Can you print the listing verbatim from its very first line through the line with "Action: 1117,43", both ends included, and leave the pictures out?

** start of Data supplied **

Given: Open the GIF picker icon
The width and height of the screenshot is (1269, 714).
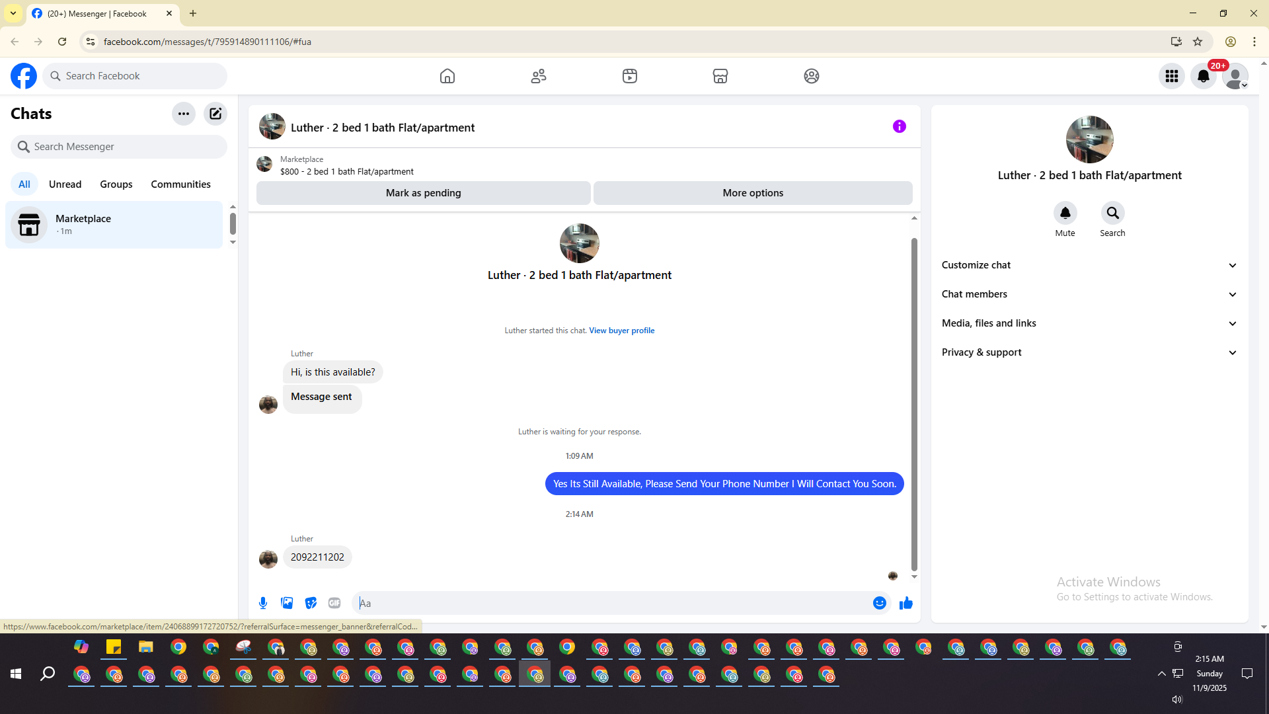Looking at the screenshot, I should click(x=334, y=603).
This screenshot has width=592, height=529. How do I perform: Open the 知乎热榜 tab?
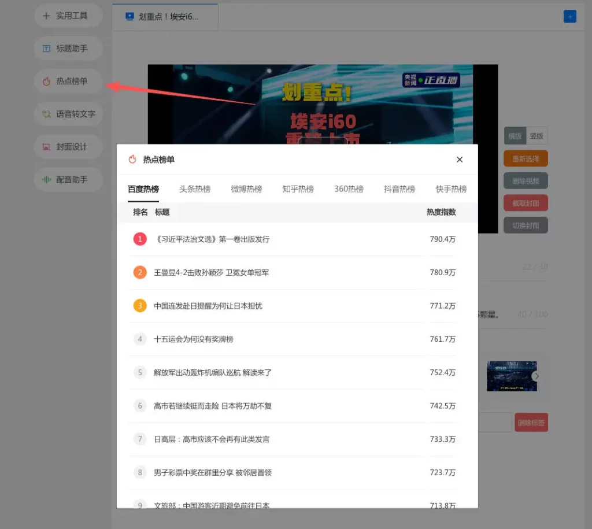[298, 189]
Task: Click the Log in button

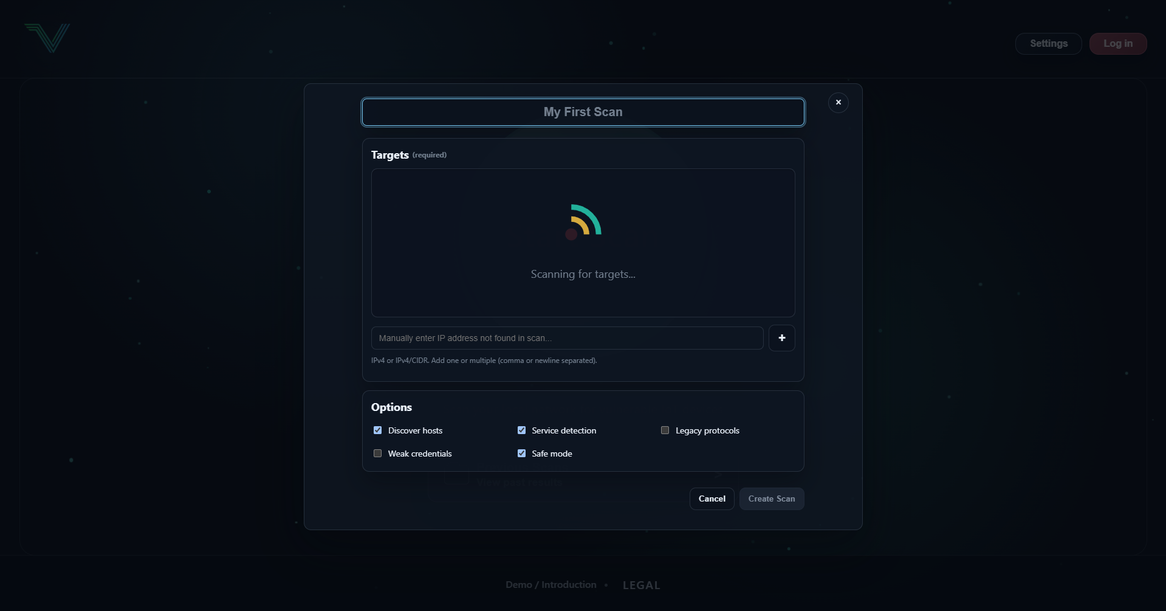Action: 1117,43
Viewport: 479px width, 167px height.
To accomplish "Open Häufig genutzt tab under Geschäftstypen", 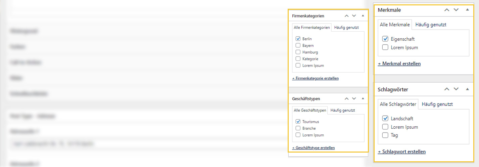I will (342, 110).

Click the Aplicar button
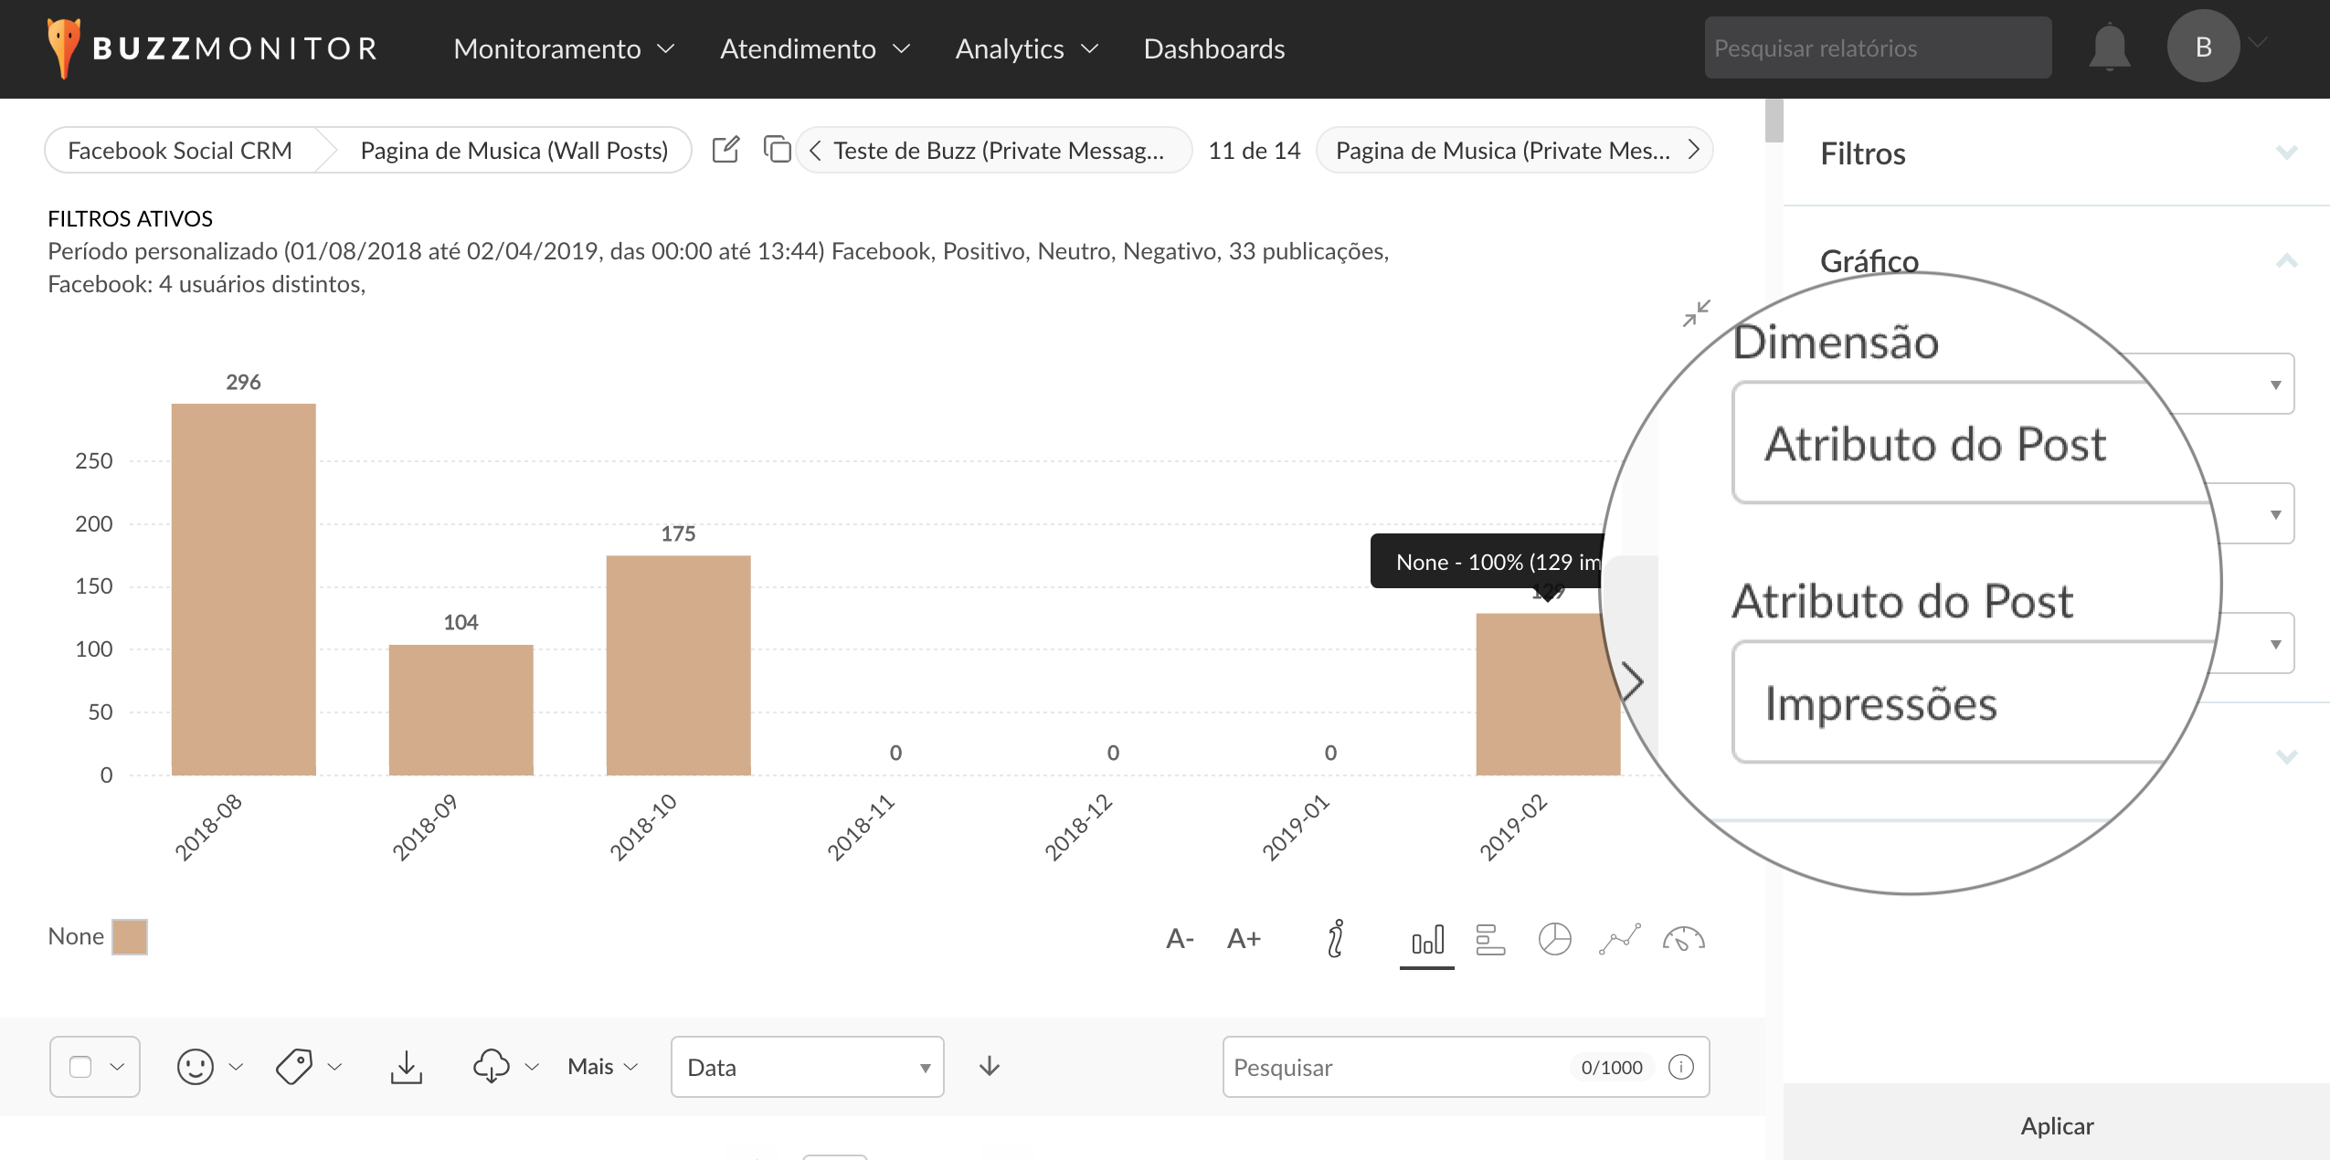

** end of Data supplied **

# [The answer]
Given: Open the GIF picker icon
The width and height of the screenshot is (1269, 714).
Looking at the screenshot, I should click(x=334, y=603).
This screenshot has width=592, height=529. How do I perform: Open the 知乎热榜 tab?
[298, 189]
Task: Click the Log in button

Action: 1117,43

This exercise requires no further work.